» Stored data

────────────────────

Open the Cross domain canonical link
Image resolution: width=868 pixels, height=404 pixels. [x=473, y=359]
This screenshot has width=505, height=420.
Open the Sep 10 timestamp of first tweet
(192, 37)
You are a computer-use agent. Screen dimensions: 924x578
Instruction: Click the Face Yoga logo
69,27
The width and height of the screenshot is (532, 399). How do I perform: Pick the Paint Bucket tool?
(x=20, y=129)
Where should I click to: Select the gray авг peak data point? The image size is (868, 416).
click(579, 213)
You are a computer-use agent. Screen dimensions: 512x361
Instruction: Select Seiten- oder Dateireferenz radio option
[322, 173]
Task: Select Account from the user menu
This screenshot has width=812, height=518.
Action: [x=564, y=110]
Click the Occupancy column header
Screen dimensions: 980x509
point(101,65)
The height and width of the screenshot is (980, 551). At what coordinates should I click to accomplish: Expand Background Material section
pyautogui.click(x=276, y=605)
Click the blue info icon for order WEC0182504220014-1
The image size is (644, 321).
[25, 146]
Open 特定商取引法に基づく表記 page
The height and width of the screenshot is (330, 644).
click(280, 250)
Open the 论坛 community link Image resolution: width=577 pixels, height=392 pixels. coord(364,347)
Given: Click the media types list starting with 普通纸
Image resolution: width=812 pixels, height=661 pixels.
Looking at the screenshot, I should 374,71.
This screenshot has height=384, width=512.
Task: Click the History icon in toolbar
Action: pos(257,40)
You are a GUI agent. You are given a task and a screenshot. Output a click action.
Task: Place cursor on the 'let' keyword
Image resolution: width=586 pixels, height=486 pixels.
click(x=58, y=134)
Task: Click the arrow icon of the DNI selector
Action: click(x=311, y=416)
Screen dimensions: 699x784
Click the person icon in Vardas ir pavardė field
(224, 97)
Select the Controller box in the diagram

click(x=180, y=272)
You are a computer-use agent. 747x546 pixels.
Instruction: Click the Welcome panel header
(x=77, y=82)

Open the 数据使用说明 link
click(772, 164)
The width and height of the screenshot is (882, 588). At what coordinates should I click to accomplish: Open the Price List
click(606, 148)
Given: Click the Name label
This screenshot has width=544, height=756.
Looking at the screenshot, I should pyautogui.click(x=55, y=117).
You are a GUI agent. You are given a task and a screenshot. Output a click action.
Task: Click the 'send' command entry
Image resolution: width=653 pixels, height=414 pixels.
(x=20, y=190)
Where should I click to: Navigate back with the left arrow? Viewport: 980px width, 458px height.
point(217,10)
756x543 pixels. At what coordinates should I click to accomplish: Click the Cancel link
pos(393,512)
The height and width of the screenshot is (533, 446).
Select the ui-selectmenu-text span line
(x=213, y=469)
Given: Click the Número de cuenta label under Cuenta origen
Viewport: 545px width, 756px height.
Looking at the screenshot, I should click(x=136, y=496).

────────────────────

» THE PROBLEM
Could you print the lines above, exactly as written, from the line containing "756x543 pixels. At" through the final one?

» WRITTEN REPLY
756x543 pixels. At what coordinates should I click to accomplish: Click the Cancel link
pos(393,512)
The height and width of the screenshot is (533, 446).
Select the ui-selectmenu-text span line
(x=213, y=469)
Given: Click the Número de cuenta label under Cuenta origen
Viewport: 545px width, 756px height.
Looking at the screenshot, I should click(x=136, y=496).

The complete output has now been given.